EXTRACTED MATERIAL:
==*==

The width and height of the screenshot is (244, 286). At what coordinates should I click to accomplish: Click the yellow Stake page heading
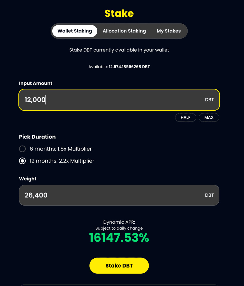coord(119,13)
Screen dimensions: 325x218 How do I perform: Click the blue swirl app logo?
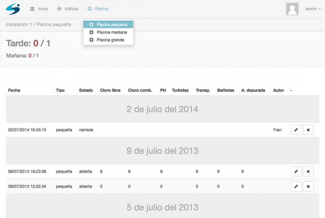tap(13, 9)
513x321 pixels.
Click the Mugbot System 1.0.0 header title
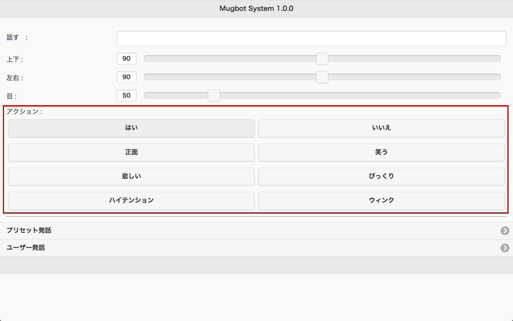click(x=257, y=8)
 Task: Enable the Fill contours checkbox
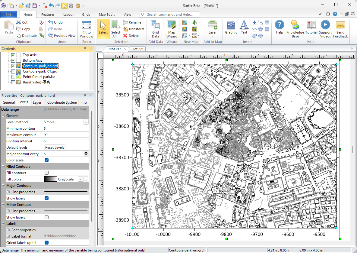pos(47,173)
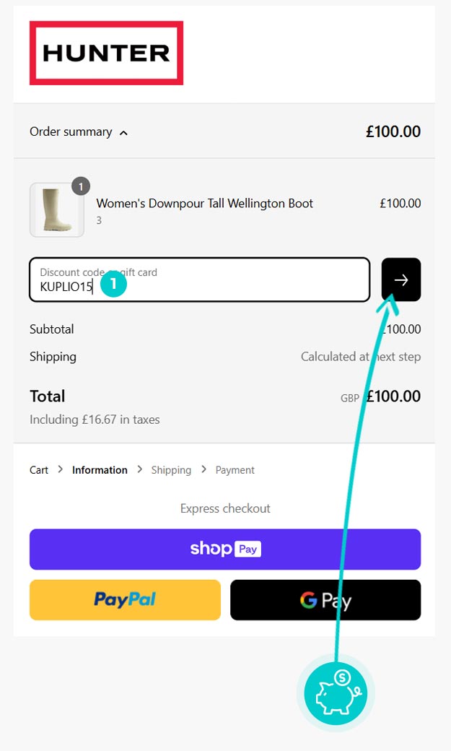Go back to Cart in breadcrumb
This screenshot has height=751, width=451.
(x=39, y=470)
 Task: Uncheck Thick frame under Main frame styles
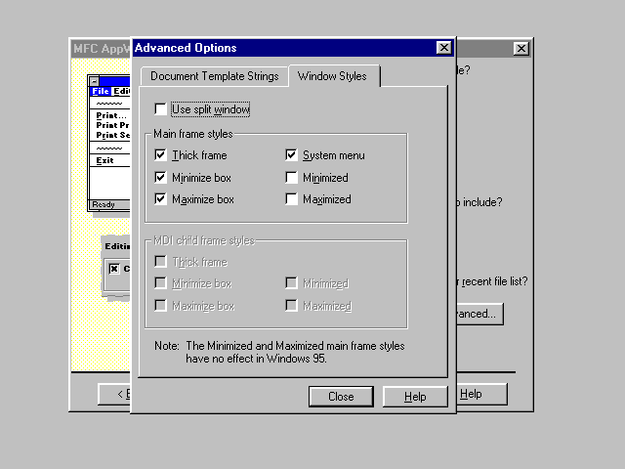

==*==

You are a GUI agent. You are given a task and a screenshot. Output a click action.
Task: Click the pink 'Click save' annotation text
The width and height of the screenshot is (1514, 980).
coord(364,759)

==*==

TASK DETAILS: Using the entries above, transcribe exactly from the line that has "513x321 pixels." through the line that has "Task: Uncheck Thick". Pictures are dropped.

SOLUTION BELOW:
513x321 pixels.
Click the Mugbot System 1.0.0 header title
click(x=257, y=8)
 Task: Enable the Fill contours checkbox
pos(47,173)
Go back to Cart in breadcrumb
This screenshot has height=751, width=451.
(x=39, y=470)
 Task: Uncheck Thick frame under Main frame styles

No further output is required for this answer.